> _TASK OBJECTIVE_: Give the records again exactly, with every character kept.

> _PROVIDED DATA_:
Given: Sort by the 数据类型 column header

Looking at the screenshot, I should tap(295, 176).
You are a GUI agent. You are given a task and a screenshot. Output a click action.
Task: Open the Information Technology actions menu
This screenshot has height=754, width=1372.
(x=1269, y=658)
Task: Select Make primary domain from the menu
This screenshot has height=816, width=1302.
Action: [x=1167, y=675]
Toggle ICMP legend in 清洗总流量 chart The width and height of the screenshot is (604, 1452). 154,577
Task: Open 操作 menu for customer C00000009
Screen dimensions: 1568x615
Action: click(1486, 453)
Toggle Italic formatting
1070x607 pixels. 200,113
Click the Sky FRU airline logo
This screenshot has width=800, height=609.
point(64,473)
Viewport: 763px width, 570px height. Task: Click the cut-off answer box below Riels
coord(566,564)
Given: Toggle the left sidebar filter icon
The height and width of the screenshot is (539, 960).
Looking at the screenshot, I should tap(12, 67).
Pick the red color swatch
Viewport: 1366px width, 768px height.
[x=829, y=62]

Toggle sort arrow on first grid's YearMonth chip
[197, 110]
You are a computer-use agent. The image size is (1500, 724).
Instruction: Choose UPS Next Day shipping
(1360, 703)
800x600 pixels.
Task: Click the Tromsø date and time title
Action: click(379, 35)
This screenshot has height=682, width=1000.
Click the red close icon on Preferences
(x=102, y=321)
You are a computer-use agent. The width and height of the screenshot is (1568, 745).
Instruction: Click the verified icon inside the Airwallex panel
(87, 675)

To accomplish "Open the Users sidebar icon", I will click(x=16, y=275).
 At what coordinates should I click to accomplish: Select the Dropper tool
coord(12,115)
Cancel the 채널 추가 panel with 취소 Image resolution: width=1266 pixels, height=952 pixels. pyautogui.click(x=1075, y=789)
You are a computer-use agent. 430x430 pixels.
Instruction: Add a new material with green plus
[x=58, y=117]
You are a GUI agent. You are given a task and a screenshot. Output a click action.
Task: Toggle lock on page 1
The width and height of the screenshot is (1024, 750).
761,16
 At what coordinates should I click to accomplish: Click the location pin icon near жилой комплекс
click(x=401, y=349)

> _OUTPUT_:
Given: Sort by the 数据类型 column header

Looking at the screenshot, I should tap(295, 176).
You are a GUI agent. You are given a task and a screenshot. Output a click action.
Task: Open the Information Technology actions menu
This screenshot has height=754, width=1372.
(x=1269, y=658)
Task: Select Make primary domain from the menu
This screenshot has height=816, width=1302.
Action: [x=1167, y=675]
Toggle ICMP legend in 清洗总流量 chart The width and height of the screenshot is (604, 1452). 154,577
Task: Open 操作 menu for customer C00000009
Screen dimensions: 1568x615
Action: click(1486, 453)
Toggle Italic formatting
1070x607 pixels. 200,113
Click the Sky FRU airline logo
This screenshot has width=800, height=609.
point(64,473)
Viewport: 763px width, 570px height. Task: Click the cut-off answer box below Riels
coord(566,564)
Given: Toggle the left sidebar filter icon
The height and width of the screenshot is (539, 960).
Looking at the screenshot, I should tap(12, 67).
Pick the red color swatch
Viewport: 1366px width, 768px height.
[x=829, y=62]

Toggle sort arrow on first grid's YearMonth chip
[197, 110]
You are a computer-use agent. The image size is (1500, 724).
Instruction: Choose UPS Next Day shipping
(1360, 703)
800x600 pixels.
Task: Click the Tromsø date and time title
Action: click(379, 35)
This screenshot has height=682, width=1000.
Click the red close icon on Preferences
(x=102, y=321)
You are a computer-use agent. The width and height of the screenshot is (1568, 745).
Instruction: Click the verified icon inside the Airwallex panel
(87, 675)

To accomplish "Open the Users sidebar icon", I will click(x=16, y=275).
 At what coordinates should I click to accomplish: Select the Dropper tool
coord(12,115)
Cancel the 채널 추가 panel with 취소 Image resolution: width=1266 pixels, height=952 pixels. pyautogui.click(x=1075, y=789)
You are a computer-use agent. 430x430 pixels.
Instruction: Add a new material with green plus
[x=58, y=117]
You are a GUI agent. You are given a task and a screenshot. Output a click action.
Task: Toggle lock on page 1
The width and height of the screenshot is (1024, 750).
761,16
 At what coordinates should I click to accomplish: Click the location pin icon near жилой комплекс
click(x=401, y=349)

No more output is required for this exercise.